→ Exercise brief
Below are some records. Print all of them exactly as they appear.

Dataset entries:

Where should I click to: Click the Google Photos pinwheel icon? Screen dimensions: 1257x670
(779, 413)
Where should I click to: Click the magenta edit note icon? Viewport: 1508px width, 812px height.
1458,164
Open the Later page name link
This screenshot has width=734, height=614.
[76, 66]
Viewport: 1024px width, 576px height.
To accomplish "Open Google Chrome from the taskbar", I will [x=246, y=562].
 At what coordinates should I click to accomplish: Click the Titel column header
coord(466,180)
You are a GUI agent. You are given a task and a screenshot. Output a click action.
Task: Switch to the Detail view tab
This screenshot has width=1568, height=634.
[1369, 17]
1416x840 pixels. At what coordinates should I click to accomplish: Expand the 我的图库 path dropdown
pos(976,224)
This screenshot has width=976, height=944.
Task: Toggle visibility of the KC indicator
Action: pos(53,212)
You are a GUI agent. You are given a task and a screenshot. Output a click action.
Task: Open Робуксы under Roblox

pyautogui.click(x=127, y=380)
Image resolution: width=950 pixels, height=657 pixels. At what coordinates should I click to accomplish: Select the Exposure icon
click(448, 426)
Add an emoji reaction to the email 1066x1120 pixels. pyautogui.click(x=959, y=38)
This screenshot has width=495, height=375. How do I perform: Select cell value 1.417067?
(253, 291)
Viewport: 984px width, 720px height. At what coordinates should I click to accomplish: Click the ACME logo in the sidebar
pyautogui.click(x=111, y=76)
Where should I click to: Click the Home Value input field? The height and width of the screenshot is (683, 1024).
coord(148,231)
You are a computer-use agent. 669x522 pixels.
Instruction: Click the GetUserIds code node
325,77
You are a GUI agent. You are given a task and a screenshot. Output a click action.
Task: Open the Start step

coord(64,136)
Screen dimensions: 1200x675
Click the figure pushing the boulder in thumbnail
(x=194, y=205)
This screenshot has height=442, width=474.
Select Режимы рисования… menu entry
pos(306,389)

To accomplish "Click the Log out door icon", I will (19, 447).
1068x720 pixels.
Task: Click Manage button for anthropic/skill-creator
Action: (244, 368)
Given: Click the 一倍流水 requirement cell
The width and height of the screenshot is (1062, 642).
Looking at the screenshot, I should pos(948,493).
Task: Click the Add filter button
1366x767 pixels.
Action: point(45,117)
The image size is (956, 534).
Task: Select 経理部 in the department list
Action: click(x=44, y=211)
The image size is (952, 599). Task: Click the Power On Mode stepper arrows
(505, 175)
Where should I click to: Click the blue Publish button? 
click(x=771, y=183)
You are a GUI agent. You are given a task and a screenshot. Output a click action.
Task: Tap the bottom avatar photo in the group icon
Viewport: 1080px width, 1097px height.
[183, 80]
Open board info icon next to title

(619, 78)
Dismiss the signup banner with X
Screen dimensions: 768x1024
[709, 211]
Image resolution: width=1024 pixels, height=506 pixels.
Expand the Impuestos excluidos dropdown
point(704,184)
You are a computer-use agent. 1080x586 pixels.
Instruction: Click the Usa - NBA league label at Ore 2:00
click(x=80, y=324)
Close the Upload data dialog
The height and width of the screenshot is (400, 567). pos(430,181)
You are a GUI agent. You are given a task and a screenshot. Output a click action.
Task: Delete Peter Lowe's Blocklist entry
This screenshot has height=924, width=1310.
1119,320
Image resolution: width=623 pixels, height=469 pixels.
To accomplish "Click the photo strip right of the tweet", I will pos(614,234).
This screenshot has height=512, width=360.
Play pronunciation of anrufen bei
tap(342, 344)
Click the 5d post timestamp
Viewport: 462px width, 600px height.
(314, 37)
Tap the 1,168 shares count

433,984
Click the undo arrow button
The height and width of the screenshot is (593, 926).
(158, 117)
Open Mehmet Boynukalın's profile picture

→ Exercise solution
Where should I click to: Click the Google Photos pinwheel icon? Screen dimensions: 1257x670
(779, 413)
Where should I click to: Click the magenta edit note icon? Viewport: 1508px width, 812px height.
1458,164
Open the Later page name link
This screenshot has width=734, height=614.
[76, 66]
Viewport: 1024px width, 576px height.
To accomplish "Open Google Chrome from the taskbar", I will [x=246, y=562].
 At what coordinates should I click to accomplish: Click the Titel column header
coord(466,180)
You are a GUI agent. You are given a task and a screenshot. Output a click action.
Task: Switch to the Detail view tab
This screenshot has width=1568, height=634.
[1369, 17]
1416x840 pixels. At what coordinates should I click to accomplish: Expand the 我的图库 path dropdown
pos(976,224)
This screenshot has width=976, height=944.
Task: Toggle visibility of the KC indicator
Action: pos(53,212)
You are a GUI agent. You are given a task and a screenshot. Output a click action.
Task: Open Робуксы under Roblox

pyautogui.click(x=127, y=380)
Image resolution: width=950 pixels, height=657 pixels. At what coordinates should I click to accomplish: Select the Exposure icon
click(448, 426)
Add an emoji reaction to the email 1066x1120 pixels. pyautogui.click(x=959, y=38)
This screenshot has width=495, height=375. How do I perform: Select cell value 1.417067?
(253, 291)
Viewport: 984px width, 720px height. At what coordinates should I click to accomplish: Click the ACME logo in the sidebar
pyautogui.click(x=111, y=76)
Where should I click to: Click the Home Value input field? The height and width of the screenshot is (683, 1024).
coord(148,231)
You are a computer-use agent. 669x522 pixels.
Instruction: Click the GetUserIds code node
325,77
You are a GUI agent. You are given a task and a screenshot. Output a click action.
Task: Open the Start step

coord(64,136)
Screen dimensions: 1200x675
Click the figure pushing the boulder in thumbnail
(x=194, y=205)
This screenshot has height=442, width=474.
Select Режимы рисования… menu entry
pos(306,389)

To accomplish "Click the Log out door icon", I will (19, 447).
1068x720 pixels.
Task: Click Manage button for anthropic/skill-creator
Action: (244, 368)
Given: Click the 一倍流水 requirement cell
The width and height of the screenshot is (1062, 642).
Looking at the screenshot, I should pos(948,493).
Task: Click the Add filter button
1366x767 pixels.
Action: point(45,117)
The image size is (956, 534).
Task: Select 経理部 in the department list
Action: click(x=44, y=211)
The image size is (952, 599). Task: Click the Power On Mode stepper arrows
(505, 175)
Where should I click to: Click the blue Publish button? 
click(x=771, y=183)
You are a GUI agent. You are given a task and a screenshot. Output a click action.
Task: Tap the bottom avatar photo in the group icon
Viewport: 1080px width, 1097px height.
[183, 80]
Open board info icon next to title

(619, 78)
Dismiss the signup banner with X
Screen dimensions: 768x1024
[709, 211]
Image resolution: width=1024 pixels, height=506 pixels.
Expand the Impuestos excluidos dropdown
point(704,184)
You are a computer-use agent. 1080x586 pixels.
Instruction: Click the Usa - NBA league label at Ore 2:00
click(x=80, y=324)
Close the Upload data dialog
The height and width of the screenshot is (400, 567). pos(430,181)
You are a GUI agent. You are given a task and a screenshot. Output a click action.
Task: Delete Peter Lowe's Blocklist entry
This screenshot has height=924, width=1310.
1119,320
Image resolution: width=623 pixels, height=469 pixels.
To accomplish "Click the photo strip right of the tweet", I will pos(614,234).
This screenshot has height=512, width=360.
Play pronunciation of anrufen bei
tap(342, 344)
Click the 5d post timestamp
Viewport: 462px width, 600px height.
(314, 37)
Tap the 1,168 shares count

433,984
Click the undo arrow button
The height and width of the screenshot is (593, 926).
(158, 117)
Open Mehmet Boynukalın's profile picture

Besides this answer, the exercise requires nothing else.